Como um telefonema da c ela da cadeia, passei raspando por Ruth
Connors — telefone errado, engano. Eu a vi ali em pé perto do Fiat vermelho e
empoeirado do sr. Botte. Quando passei por ela, minha mão se estendeu para tocá-la, para tocar o último rosto, sentir a última ligação com a Terra naquela
adolescente não-tão-comum.
Na manhã do dia 7 de dezembro, Ruth reclamou com a mãe de ter tido
um sonho que parecia real demais para ser um sonho. Quando a mãe
perguntou como assim, Ruth disse:
— Eu estava atravessando o estacionamento da administração do colégio
e, de repente, descendo do campo de futebol, vi um fantasma pálido correndo
na minha direção.
A sra. Connors mexeu o mingau de aveia que engrossava na panela. Ficou
olhando a filha gesticular com suas mãos de finos dedos compridos — mãos
que tinha herdado do pai.
— Era uma mulher, eu podia sentir que era — disse Ruth. — Ela subiu
voando do campo de futebol. Os olhos dela estavam fundos. Ela tinha um véu
branco e fino por cima do corpo, leve como uma gaze. Eu conseguia ver o
rosto dela através da gaze, e os traços sobressaíam, o nariz, os olhos, o rosto,
os cabelos.
Sua mãe tirou o mingau do fogão e abaixou o fogo.
— Ruth — disse ela—, você está se deixando levar pela sua imaginação.
Ruth aproveitou a deixa para calar a boca. Nunca mais se referiu ao sonho
que não foi um sonho, mesmo dez dias depois, quando a história da minha
morte começou a se espalhar pelos corredores do colégio, recebendo novos
detalhes como todas as boas histórias de terror. Foi difícil pra eles, os meus
colegas, tornarem o horror mais horrível do que já era. Mas ainda faltavam os
detalhes — o quê, quando e quem virou sacos vazios para serem recheados
com suas conjecturas. Satanismo. Meia-noite. Ray Singh.

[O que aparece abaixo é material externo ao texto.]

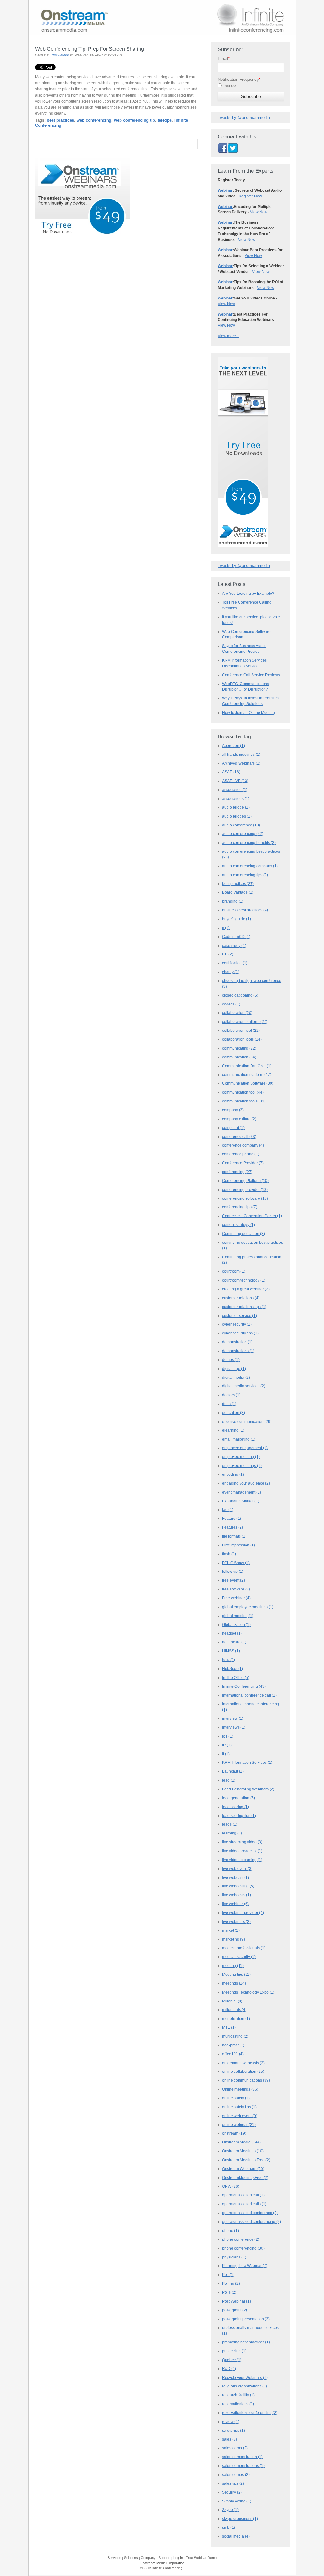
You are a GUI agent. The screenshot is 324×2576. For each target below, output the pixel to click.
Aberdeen (233, 745)
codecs (231, 1004)
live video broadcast (242, 1851)
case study (234, 945)
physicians (234, 2257)
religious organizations (244, 2386)
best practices (60, 120)
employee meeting (241, 1457)
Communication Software (247, 1083)
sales (229, 2439)
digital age (234, 1368)
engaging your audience (246, 1483)
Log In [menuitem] (178, 2557)
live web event (237, 1868)
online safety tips (239, 2107)
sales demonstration (242, 2457)
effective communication (246, 1421)
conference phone (240, 1154)
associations (235, 798)
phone (230, 2230)
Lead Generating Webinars (248, 1789)
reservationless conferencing (249, 2413)
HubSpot (232, 1669)
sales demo (235, 2448)
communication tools (243, 1101)
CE (227, 954)
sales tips (233, 2483)
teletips (165, 120)
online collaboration (243, 2071)
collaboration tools (242, 1039)
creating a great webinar (246, 1289)
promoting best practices (246, 2342)
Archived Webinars (241, 763)
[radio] (251, 87)
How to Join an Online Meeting (248, 712)
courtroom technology (243, 1280)
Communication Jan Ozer (246, 1066)
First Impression (238, 1545)
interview (232, 1718)
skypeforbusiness (240, 2518)
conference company (243, 1145)
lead (228, 1780)
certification (234, 963)
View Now (258, 212)
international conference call (249, 1695)
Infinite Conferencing (244, 1686)
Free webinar (236, 1598)
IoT (227, 1736)
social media (236, 2536)
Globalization (236, 1624)
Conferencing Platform (245, 1181)
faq (227, 1509)
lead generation (238, 1798)
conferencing (237, 1172)
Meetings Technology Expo (248, 1992)
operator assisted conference (250, 2213)
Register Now (250, 196)
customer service (239, 1316)
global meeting (237, 1616)
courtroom (233, 1271)
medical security (239, 1957)
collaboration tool (241, 1030)
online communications (246, 2080)
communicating (239, 1048)
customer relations (240, 1298)
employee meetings (242, 1465)
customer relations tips (244, 1307)
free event (233, 1580)
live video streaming (242, 1860)
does (229, 1404)
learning (232, 1833)
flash (229, 1554)
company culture (239, 1119)
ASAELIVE (235, 781)
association (234, 789)
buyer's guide (236, 919)
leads (229, 1824)
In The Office (235, 1677)
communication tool (243, 1092)
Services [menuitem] (114, 2557)
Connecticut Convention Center (252, 1216)
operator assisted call (243, 2195)
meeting (233, 1965)
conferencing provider (245, 1189)
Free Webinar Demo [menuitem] (201, 2557)
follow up (232, 1571)
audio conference (241, 825)
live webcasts (236, 1895)
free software (236, 1589)
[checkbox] (251, 87)
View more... (228, 336)
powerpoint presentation (246, 2319)
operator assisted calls (244, 2204)
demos (231, 1360)
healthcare (234, 1642)
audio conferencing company (250, 866)
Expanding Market (240, 1501)
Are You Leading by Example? (248, 593)
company (233, 1110)
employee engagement (245, 1448)
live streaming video (242, 1842)
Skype (230, 2510)
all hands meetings (241, 754)
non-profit (233, 2045)
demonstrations (238, 1351)
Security (232, 2492)
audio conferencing (242, 834)
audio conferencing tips (245, 875)
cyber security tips (240, 1333)
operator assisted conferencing (251, 2221)
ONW (230, 2186)
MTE (229, 2027)
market (231, 1930)
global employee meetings (247, 1607)
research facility (238, 2395)
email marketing (238, 1439)
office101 (233, 2054)
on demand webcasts (243, 2063)
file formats (234, 1536)
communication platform (246, 1074)
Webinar (225, 190)
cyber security (237, 1324)
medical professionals (243, 1948)
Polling (231, 2283)
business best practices (245, 910)
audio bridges (237, 816)
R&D (229, 2369)
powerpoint (234, 2310)
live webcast (235, 1877)
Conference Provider (243, 1163)
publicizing (234, 2351)
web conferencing (94, 120)
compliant (233, 1128)
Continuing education (243, 1233)
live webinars (236, 1921)
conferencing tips (239, 1207)
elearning (233, 1430)
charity (230, 972)
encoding (233, 1474)
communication (239, 1057)
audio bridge (236, 807)
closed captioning (240, 995)
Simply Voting (236, 2501)
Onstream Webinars (243, 2169)
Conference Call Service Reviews (251, 675)
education (233, 1412)
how (228, 1660)
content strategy (238, 1225)
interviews (233, 1727)
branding (232, 901)
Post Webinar (236, 2301)
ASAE (231, 772)
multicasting (235, 2036)
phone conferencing (243, 2248)
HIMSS (231, 1651)
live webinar (235, 1904)
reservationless (238, 2404)
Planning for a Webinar (244, 2266)
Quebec (231, 2360)
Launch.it (233, 1771)
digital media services (243, 1386)
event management (241, 1492)
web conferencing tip (134, 120)
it (226, 1754)
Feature (231, 1518)
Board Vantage (237, 892)
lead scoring (235, 1807)
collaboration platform (244, 1021)
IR (227, 1745)
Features (232, 1527)
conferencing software (245, 1198)
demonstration (237, 1342)
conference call (239, 1136)
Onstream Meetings (243, 2151)
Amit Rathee (60, 54)
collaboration (237, 1013)
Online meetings (240, 2089)
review (230, 2421)
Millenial (232, 2001)
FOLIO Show (236, 1563)
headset (232, 1633)
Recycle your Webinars (245, 2377)
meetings (234, 1983)
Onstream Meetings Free (246, 2160)
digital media (236, 1377)
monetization (236, 2018)
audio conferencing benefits (249, 842)
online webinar (239, 2125)
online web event (239, 2116)
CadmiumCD (236, 937)
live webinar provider (243, 1913)
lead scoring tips (239, 1816)
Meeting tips (236, 1974)
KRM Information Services (247, 1762)
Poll (228, 2274)
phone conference (240, 2239)
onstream (234, 2133)
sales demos (236, 2474)
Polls (229, 2292)
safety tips (233, 2430)
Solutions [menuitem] (131, 2557)
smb (228, 2527)
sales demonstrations (243, 2466)
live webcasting (238, 1886)
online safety (236, 2098)
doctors (231, 1395)
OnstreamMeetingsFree (245, 2177)
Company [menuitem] (148, 2557)
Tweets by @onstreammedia (244, 117)
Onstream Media (241, 2142)
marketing (233, 1939)
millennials (234, 2009)
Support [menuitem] (165, 2557)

Por mais que tentasse, eu não conseguia guiar Ruth com força suficiente
para O que ninguém tinha encontrado: minha pulseira de amuletos de prata.
Eu pensava que poderia ajudá-la. A pulseira estava lá jogada, esperando
alguma mão se estender para pegá-la, alguma mão que fosse reconhecê-la e
pensar: pista. Mas ela não estava mais no milharal.
Ruth começou a escrever poesia. Se sua mãe ou os professores mais
acessíveis não queriam ouvir falar na realidade mais sinistra que ela havia
vivenciado, ela ia cobrir essa realidade com um véu de poesia.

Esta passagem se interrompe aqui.